● **Dataset**
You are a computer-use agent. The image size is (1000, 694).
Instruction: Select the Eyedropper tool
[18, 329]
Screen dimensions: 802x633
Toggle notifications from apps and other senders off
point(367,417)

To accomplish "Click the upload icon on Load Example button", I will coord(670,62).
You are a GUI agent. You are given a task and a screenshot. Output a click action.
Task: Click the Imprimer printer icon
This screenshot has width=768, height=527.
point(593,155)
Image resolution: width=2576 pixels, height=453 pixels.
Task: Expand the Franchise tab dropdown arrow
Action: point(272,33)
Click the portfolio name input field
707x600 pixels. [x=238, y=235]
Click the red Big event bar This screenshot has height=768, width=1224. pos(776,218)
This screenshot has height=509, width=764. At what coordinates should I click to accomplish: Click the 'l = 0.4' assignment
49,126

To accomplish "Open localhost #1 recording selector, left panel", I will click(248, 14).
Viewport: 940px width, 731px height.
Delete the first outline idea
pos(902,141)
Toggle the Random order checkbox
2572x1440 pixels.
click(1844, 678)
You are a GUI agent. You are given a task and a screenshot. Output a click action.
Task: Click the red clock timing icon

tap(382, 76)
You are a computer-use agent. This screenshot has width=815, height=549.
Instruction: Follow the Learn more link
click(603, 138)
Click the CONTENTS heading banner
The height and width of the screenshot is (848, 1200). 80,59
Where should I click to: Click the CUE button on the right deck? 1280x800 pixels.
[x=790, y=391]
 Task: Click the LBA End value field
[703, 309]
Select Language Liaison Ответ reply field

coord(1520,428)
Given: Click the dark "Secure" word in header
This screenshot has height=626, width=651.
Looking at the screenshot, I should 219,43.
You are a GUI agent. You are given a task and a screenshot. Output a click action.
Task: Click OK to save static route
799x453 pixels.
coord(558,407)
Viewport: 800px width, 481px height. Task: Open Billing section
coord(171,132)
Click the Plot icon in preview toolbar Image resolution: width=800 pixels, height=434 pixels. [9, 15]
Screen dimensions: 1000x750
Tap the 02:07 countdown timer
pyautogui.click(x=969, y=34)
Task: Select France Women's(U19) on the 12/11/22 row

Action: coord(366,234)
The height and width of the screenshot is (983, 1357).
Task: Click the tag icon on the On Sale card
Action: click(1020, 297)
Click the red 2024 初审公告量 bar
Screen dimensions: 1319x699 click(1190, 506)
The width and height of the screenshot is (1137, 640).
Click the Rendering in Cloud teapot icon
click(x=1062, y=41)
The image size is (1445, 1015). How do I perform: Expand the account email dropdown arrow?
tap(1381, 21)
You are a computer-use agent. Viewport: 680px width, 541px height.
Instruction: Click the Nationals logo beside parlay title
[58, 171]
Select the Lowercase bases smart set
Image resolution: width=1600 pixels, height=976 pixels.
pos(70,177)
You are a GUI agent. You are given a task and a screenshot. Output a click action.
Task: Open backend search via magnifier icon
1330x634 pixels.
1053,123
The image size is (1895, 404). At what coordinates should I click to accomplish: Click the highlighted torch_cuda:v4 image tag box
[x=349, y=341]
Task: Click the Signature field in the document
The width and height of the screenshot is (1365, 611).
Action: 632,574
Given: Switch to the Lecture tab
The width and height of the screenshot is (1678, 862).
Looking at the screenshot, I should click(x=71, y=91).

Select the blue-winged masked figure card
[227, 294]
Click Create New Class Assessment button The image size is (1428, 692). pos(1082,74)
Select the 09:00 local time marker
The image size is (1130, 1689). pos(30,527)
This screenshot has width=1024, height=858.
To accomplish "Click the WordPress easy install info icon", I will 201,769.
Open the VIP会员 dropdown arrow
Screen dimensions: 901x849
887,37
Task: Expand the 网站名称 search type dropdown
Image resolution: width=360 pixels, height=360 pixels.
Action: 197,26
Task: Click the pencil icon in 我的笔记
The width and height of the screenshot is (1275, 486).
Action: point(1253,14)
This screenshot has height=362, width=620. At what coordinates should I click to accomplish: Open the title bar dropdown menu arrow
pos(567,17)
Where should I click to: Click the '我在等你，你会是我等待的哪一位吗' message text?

● **What you will do**
Keep only the lines of the listing that contain the word "computer", and copy them.

● **Task output**
You are a computer-use agent. The image size is (1000, 694).
You are a computer-use agent. This screenshot has width=815, height=549.
You are a computer-use agent. Viewport: 680px width, 541px height.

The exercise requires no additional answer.